ただ,ちょっと寂しいなって思うのが…母さんのこと。
父さんと別れた時アタシは9歳だったから9年前?俗に言うシングルマザーで弱音も言わずにここまで育ててくれた。
まあアタシには迷惑かけたくなかったんだろうからしょうがないんだろうけど…やっぱ…ねえ。
お互いに気を遣いあってきたんだよね。
この前も,母さんの彼氏がうちにいた時アタシは家の中に入ることができなくて…しばらく近くの公園にいたっけな。

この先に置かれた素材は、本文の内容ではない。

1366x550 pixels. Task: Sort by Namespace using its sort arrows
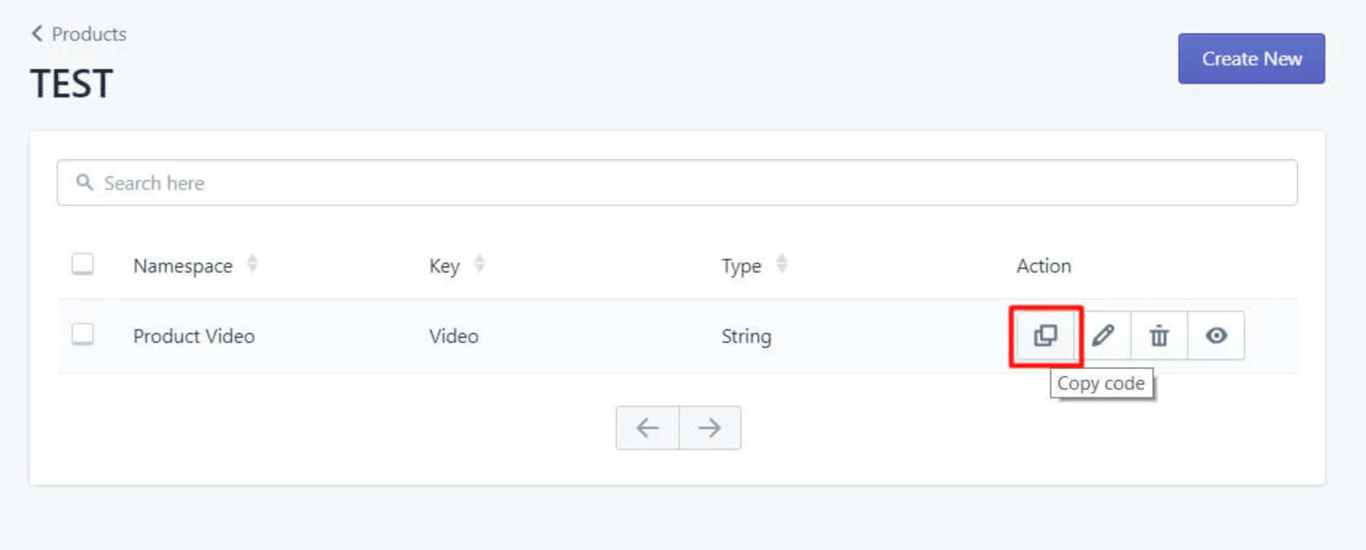(252, 265)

そういうときに限って,(もう面影は薄いけど)生真面目すぎた父さんのことを考えてしまう。ってそれだけなんだけど…
『蛍那,今日どうする?家来る?』
あっDVD見せてもらうって言ってたんだっけ。
「ごめん!!母さんが今日早めに帰ってこいって言ってたんだ」
『そっかあ…じゃあまたにするか-』
「うん,それで頼む」
『何キャラだよ…』
紗由ちゃんに向けた笑顔とは裏腹に、アタシの心はざわついていた。
朝,母さんから早く帰るように言われた時から少しだけ悪寒は感じてたのかもしれない。
父さんが出て行ったあの日と…あまりに
似てたから。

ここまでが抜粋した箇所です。